These people dont deserve such fair treatment, you should make more of a fuss, naming them etc. If i had been with you we would have made a much bigger sceane while sami sat in the car out of ear shot. Need to make such a fuss while there that they have to have the police remove you, then you talk to the local press about how it was so bad in there you lost your mind after the answers you got from owners were not exeptable. Never get anywhere playing by the rules, just have to do the right thing sometimes even if it causes you trouble in the long run.
Good te hear atleast there is some quaility shops in the area where people can go when in the know.


----------



## Faith (May 17, 2007)

Someone pm the shop details to me please ill get a press release done  will also be able to promote RFUK if thats ok with everyone ?


----------



## Clones (May 5, 2007)

Faith said:


> Someone pm the shop details to me please ill get a press release done  will also be able to promote RFUK if thats ok with everyone ?

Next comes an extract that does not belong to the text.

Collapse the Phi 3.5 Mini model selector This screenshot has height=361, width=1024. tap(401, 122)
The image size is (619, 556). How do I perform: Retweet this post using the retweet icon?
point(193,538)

hehe sounds like just whats needed. nice1


----------



## Trice (Oct 4, 2006)

Go faith! go faith


----------



## cryosi (Dec 4, 2006)

I hope something in the long run can be done to stop these shops from doing this, there should be a better way to police these shops. : victory:


----------



## rachy (Nov 18, 2006)

Im tempted to go visit the shop later to see if anything has changed!


----------



## Rainwater (Apr 18, 2007)

everyone PM me your bad shops!!


----------



## Trice (Oct 4, 2006)

why?


----------



## Athravan (Dec 28, 2006)

I just can't understand with all the negative publicity the RSPCA and other groups have put out about reptiles, why the hell councils are not being seriously pressured to tighten up their actions and licensing requirements.

I know my shop is clean and everything well fed and watered.. so I would more than welcome as a shop owner tighter restrictions on licensing (although hopefully it wouldn't mean bigger fees because cardiff is already one of the most expensive councils in the UK.. ) 

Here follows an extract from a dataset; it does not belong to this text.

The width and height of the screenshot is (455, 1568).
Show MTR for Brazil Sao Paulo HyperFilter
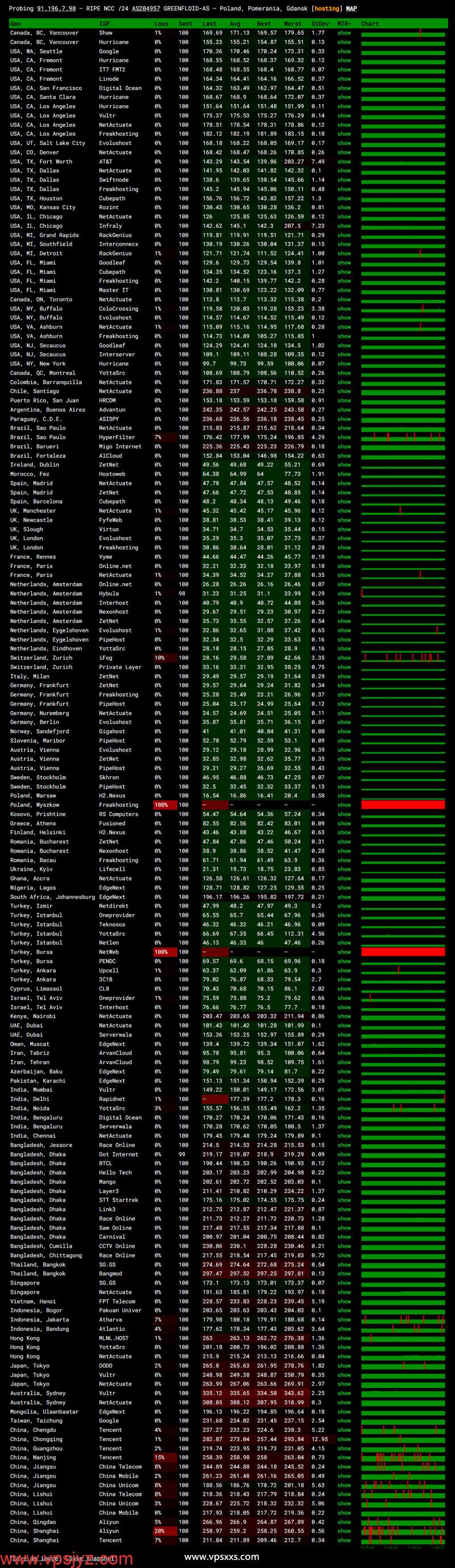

I know my council seems pretty strict, the vet asked me all the right questions and seemed genuinely interested in the reptiles, and the inspectors have made several follow up visits since I have opened, just in passing to check that all procedures have been followed. I still think that even my council could be a lot stricter and have better guidelines for shops selling exotics.. there is a lot of information about selling puppies/kittens and a lot of restrictions, for example.. and even birds, and rodents have density numbers and some regulations... but exotics it always just says "within reason.." which can be interpereted as just about anything.

I really hope that if this is reported the local council begins to take notice, but perhaps an organisation like DEFRA or even the press putting pressure on them.. would help.


----------



## Tops (Apr 26, 2007)

I took a sausage roll that was out of date back to the coop and they wouldnt refund me. They are a bad shop.


----------



## Trice (Oct 4, 2006)

Tops said:


> I took a sausage roll that was out of date back to the coop and they wouldnt refund me. They are a bad shop.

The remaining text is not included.